Ashton and Fule called on Azerbaijan "to review urgently" charges leveled against attendees at the Jan. 26 "peaceful solidarity demonstration" in Baku and to "ensure that existing allegations of ill treatment of detainees participating in that demonstration and the January Ismayilli protests are credibly investigated and due detention conditions are guaranteed for those under arrest."
Human Rights Watch said it suspects Baku is using the Ismayilli protests as a pretext to crack down on political opposition.
The group said Yagublu and Mammedov traveled to the region a day after the violence to investigate what had happened, only to be arrested for allegedly urging residents to resist police and block traffic "in order to violate socio-economic stability."

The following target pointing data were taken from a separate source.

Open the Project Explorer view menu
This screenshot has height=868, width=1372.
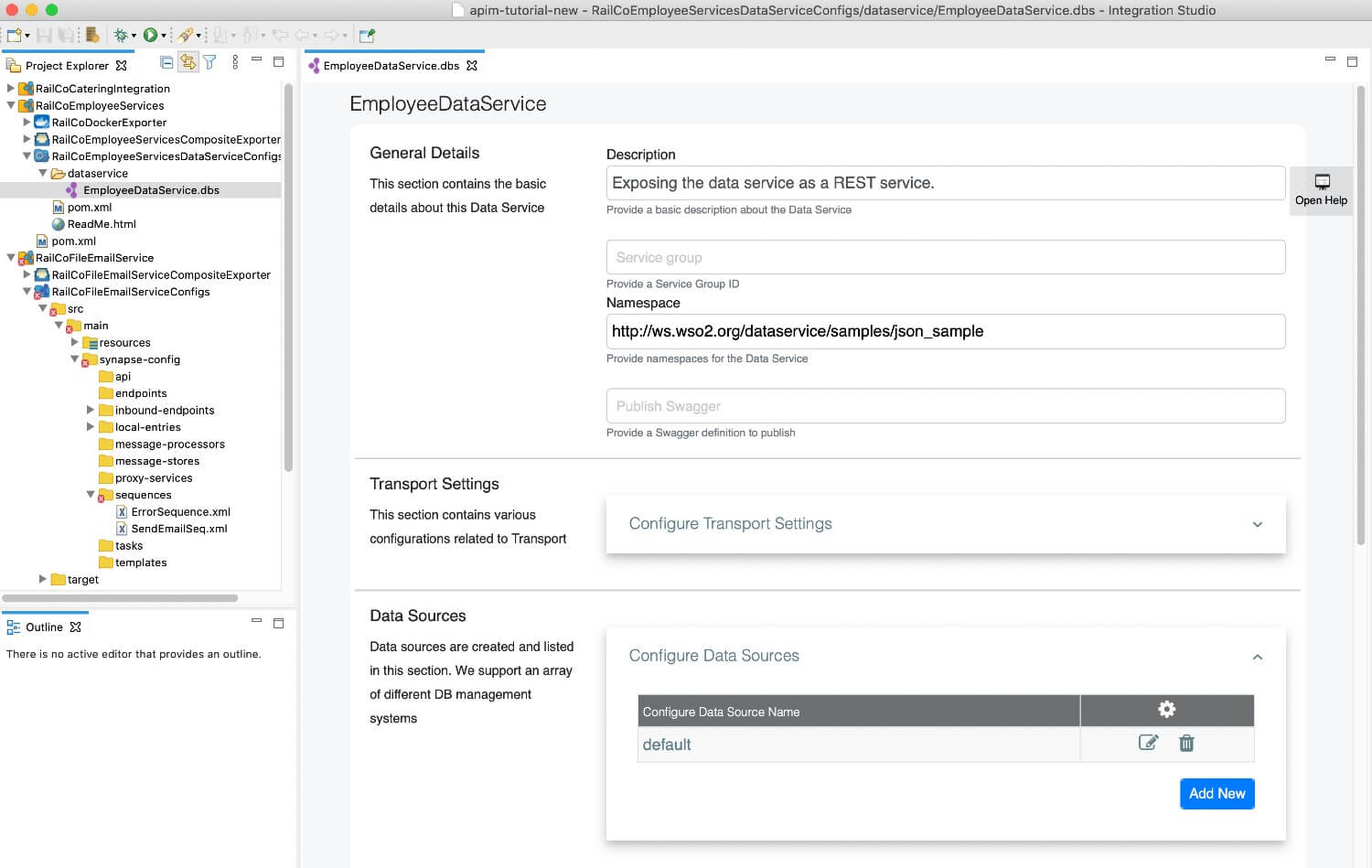pos(235,61)
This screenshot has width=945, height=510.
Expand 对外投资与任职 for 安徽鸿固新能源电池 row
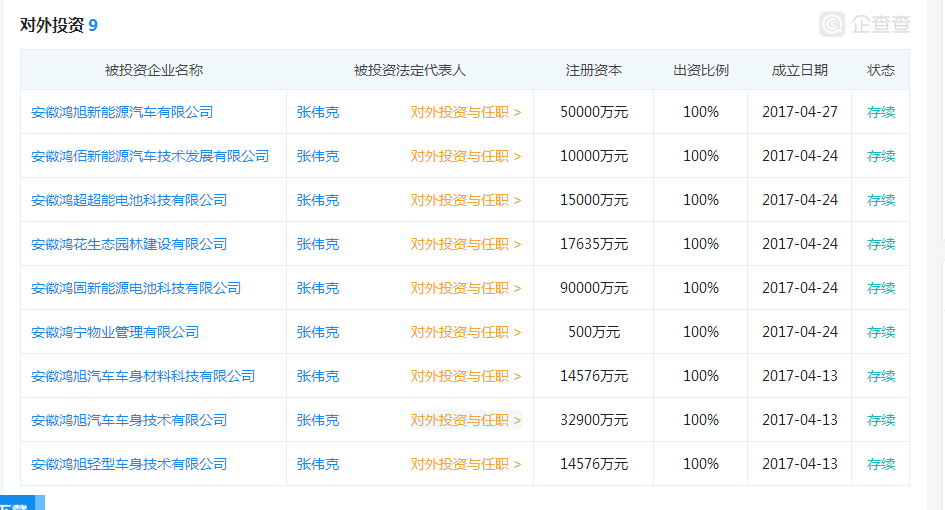(x=466, y=288)
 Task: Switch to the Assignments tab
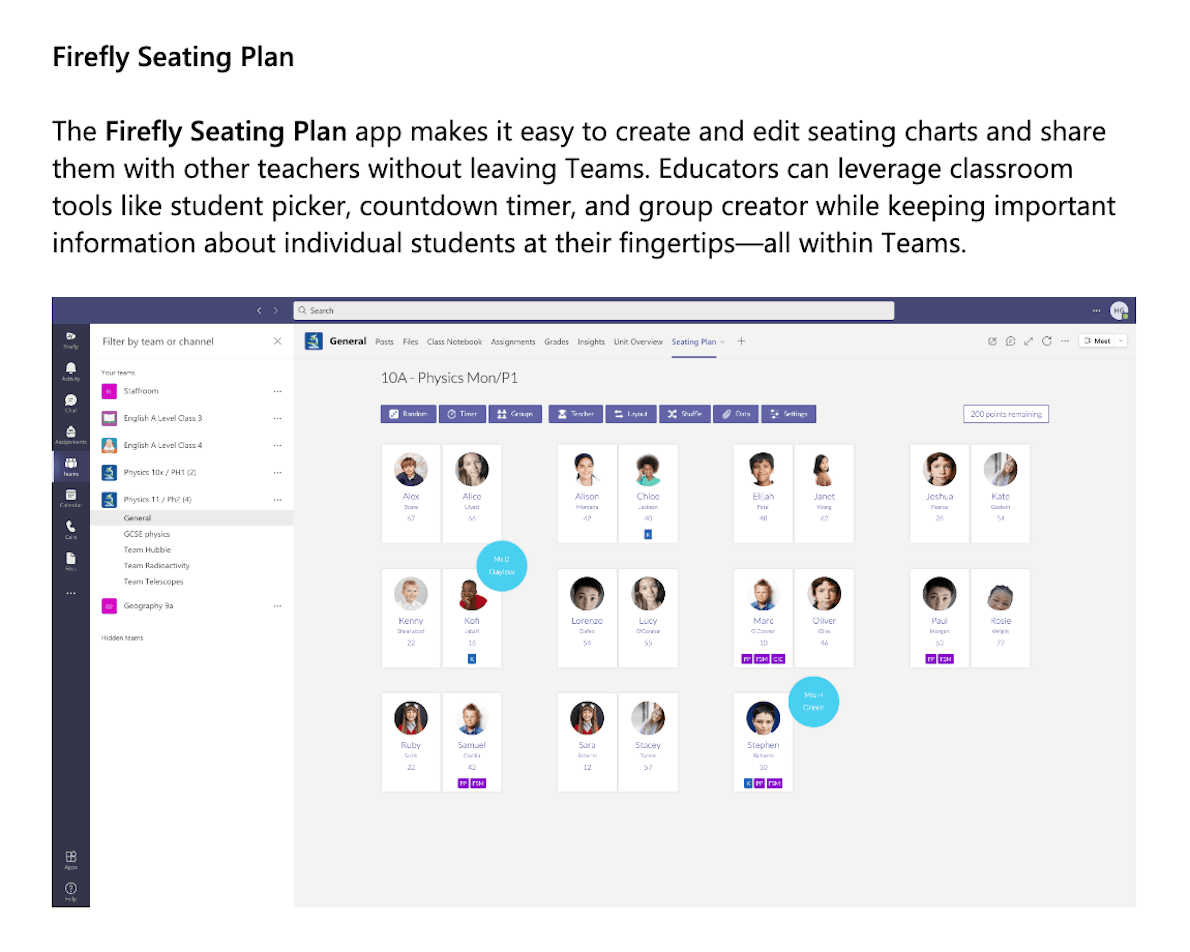tap(513, 342)
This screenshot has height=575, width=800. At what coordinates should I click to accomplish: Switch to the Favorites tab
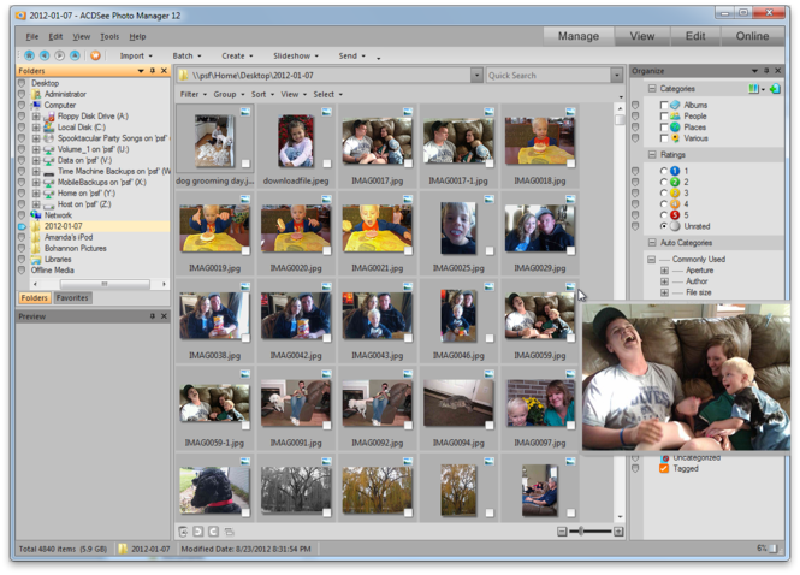coord(72,298)
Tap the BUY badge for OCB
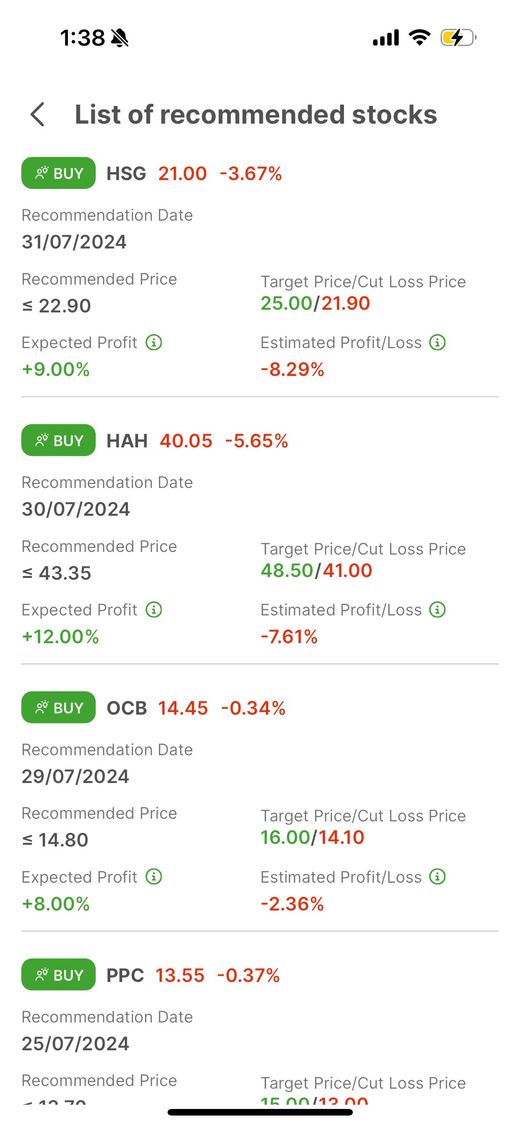The image size is (520, 1125). pyautogui.click(x=58, y=707)
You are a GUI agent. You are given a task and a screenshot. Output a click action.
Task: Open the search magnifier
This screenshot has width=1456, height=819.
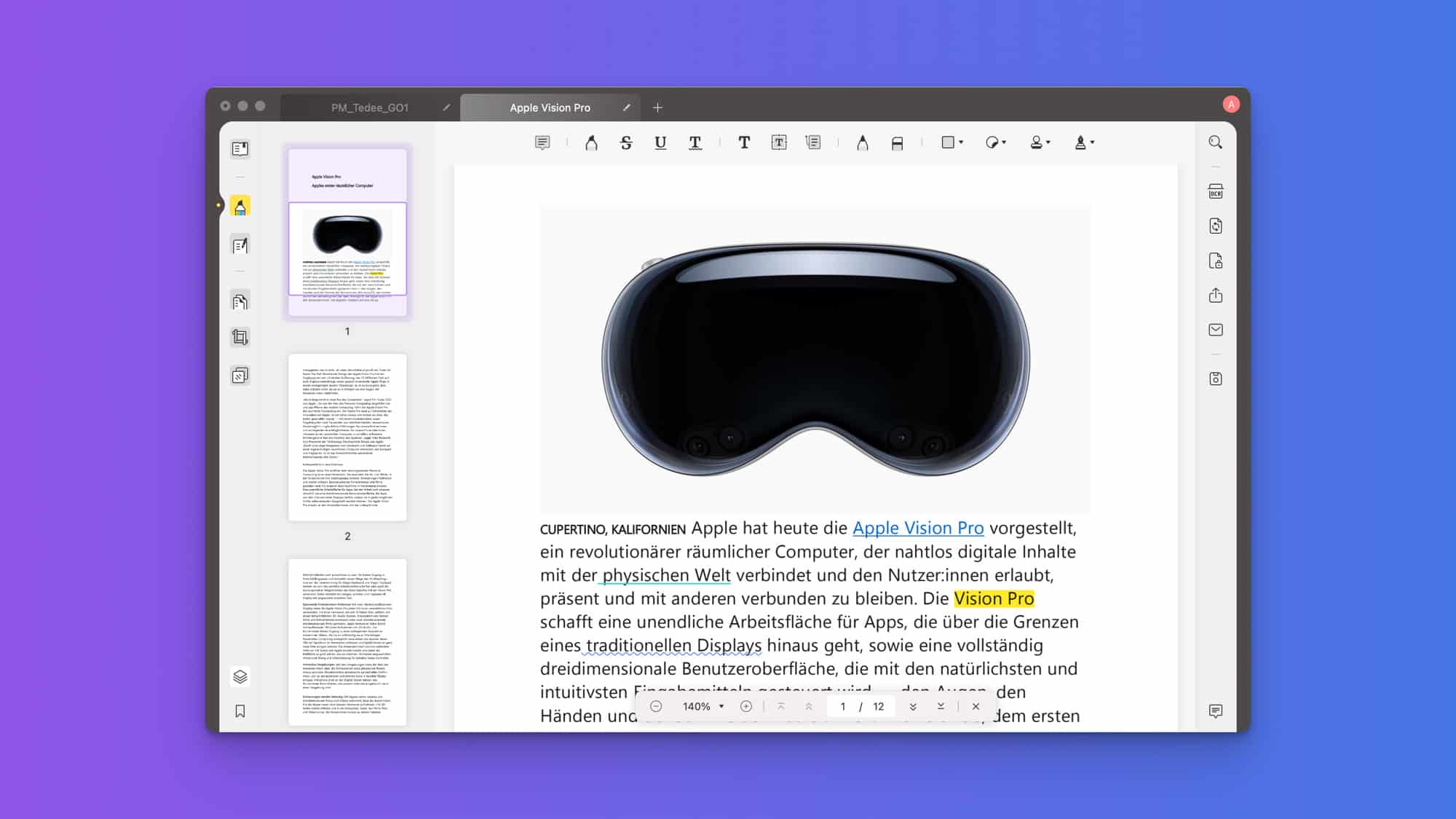tap(1215, 143)
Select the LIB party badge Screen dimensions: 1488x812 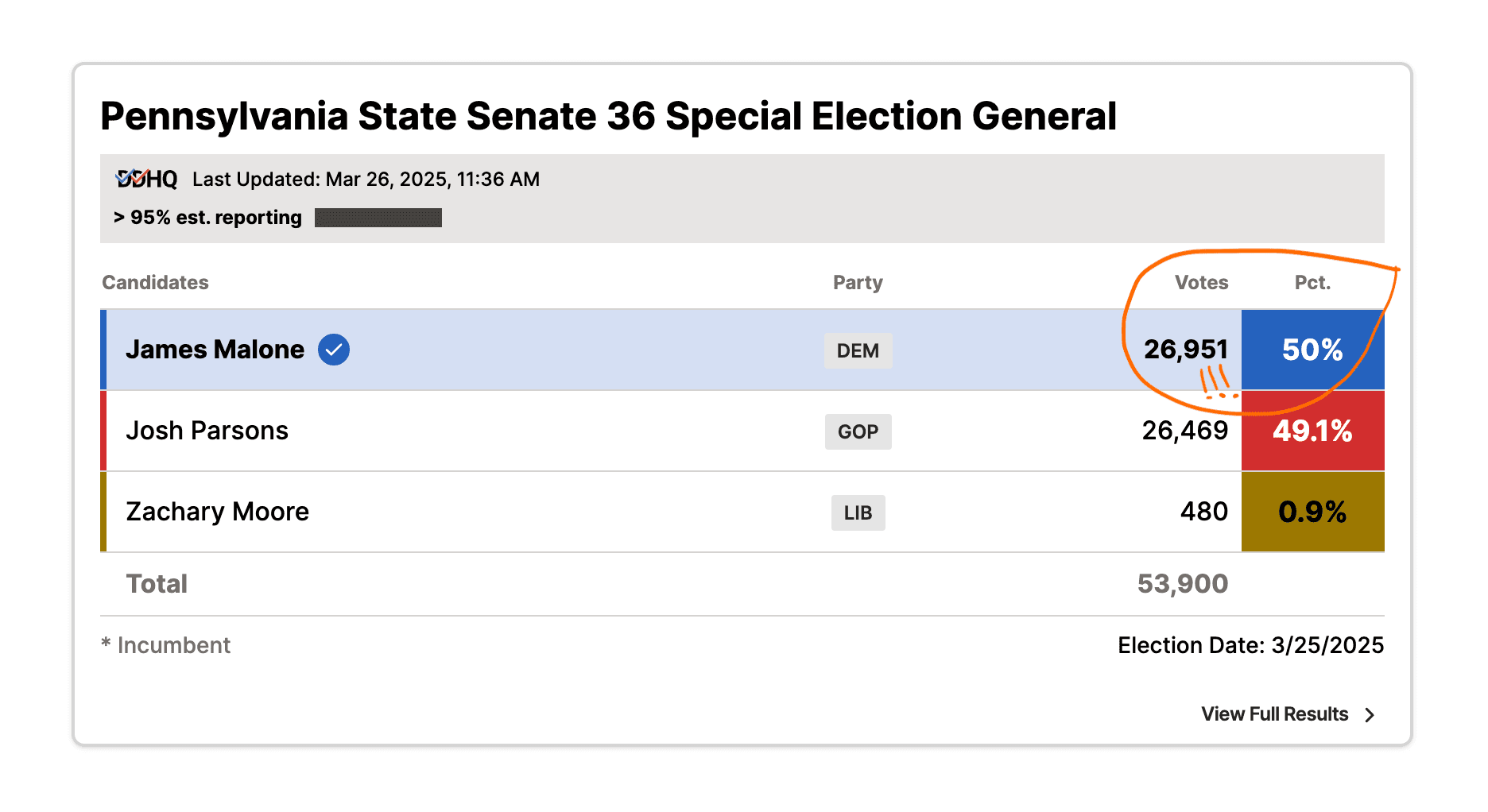coord(858,512)
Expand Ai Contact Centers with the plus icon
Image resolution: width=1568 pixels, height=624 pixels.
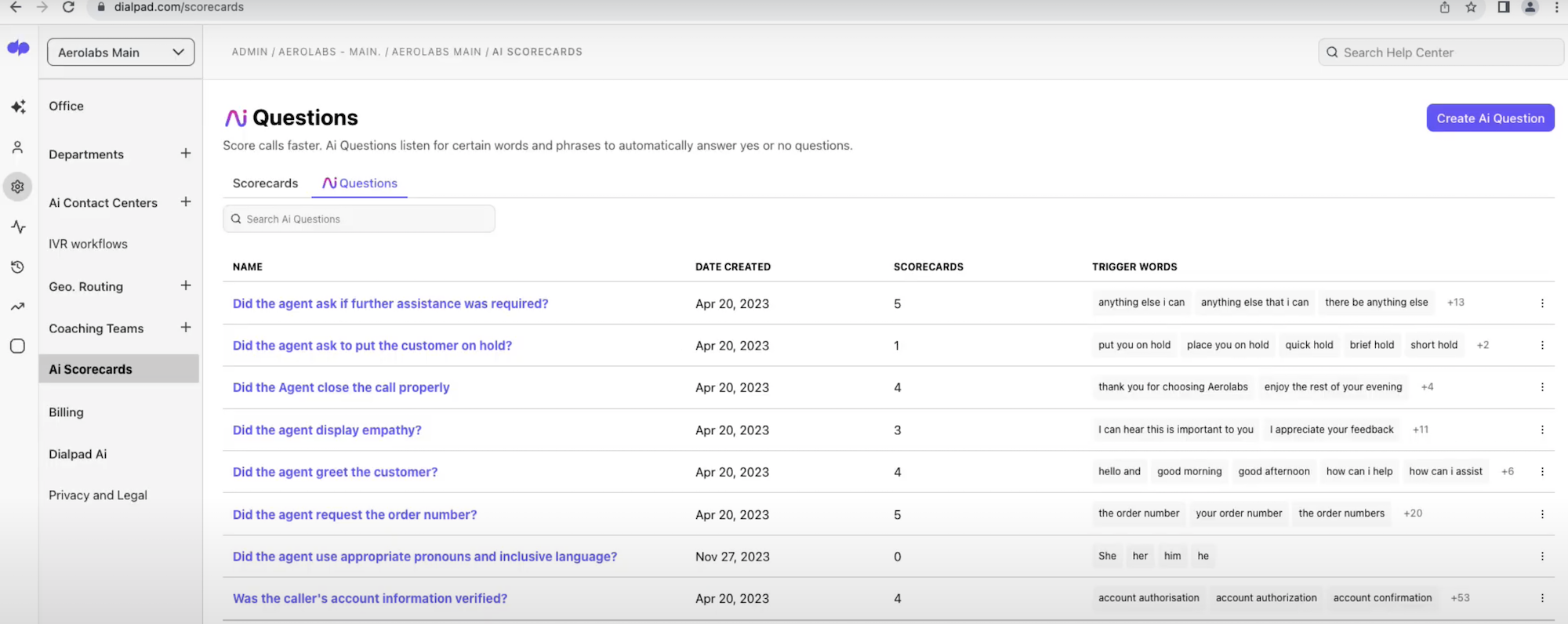[186, 202]
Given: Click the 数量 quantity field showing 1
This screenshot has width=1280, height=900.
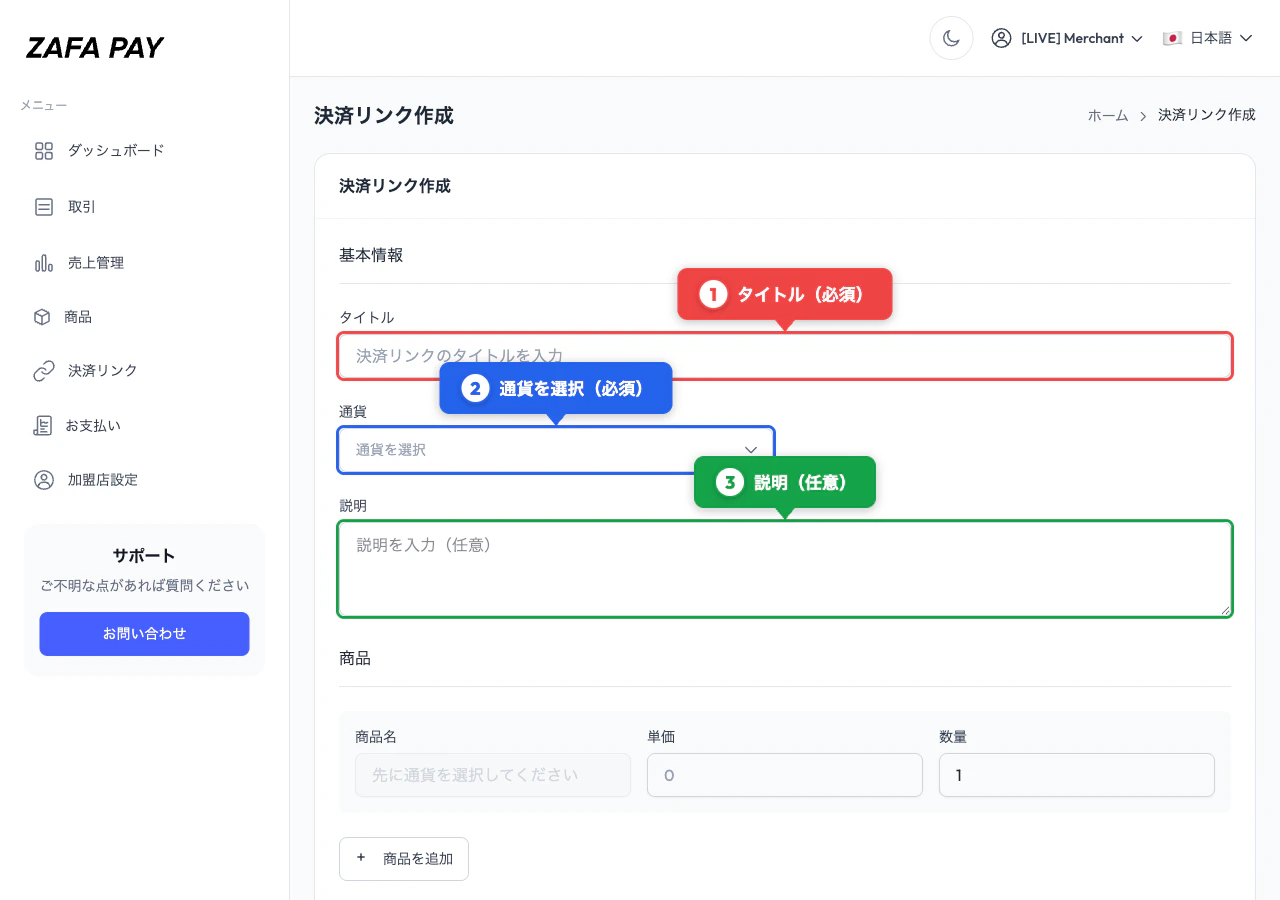Looking at the screenshot, I should click(x=1076, y=775).
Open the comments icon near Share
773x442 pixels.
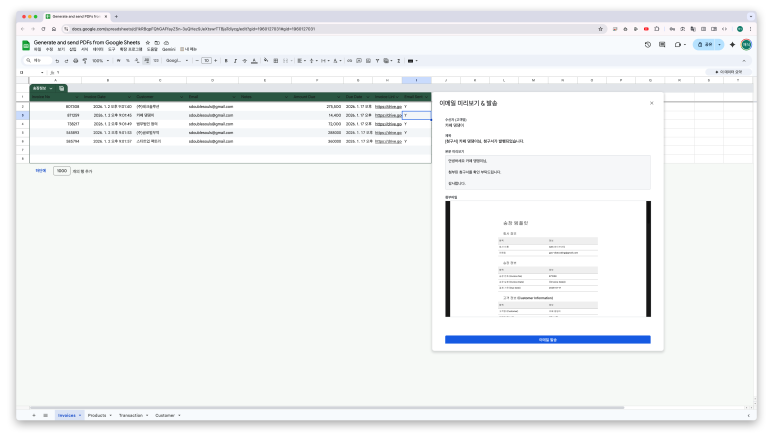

"To dispel concerns that the charges against Mammadov and Yagublu are spurious and politically motivated, the authorities should promptly disclose any credible evidence they have of activities the men engaged in that would constitute criminal wrongdoing," Human Rights Watch said.
Members of the Council of Europe's parliamentary assembly who monitor Azerbaijan's compliance with the European Convention on Human Rights also denounced the Baku arrests as well as the detentions of Yagublu and Mammedov.
Spain's Pedro Agramunt and Joseph Debono Grech of Malta, monitoring co-rapporteurs on Azerbaijan, said the arrests "give rise to justified doubts and legitimate concerns. We urge the Azerbaijani authorities to use all available legal tools to release these arrested opposition politicians."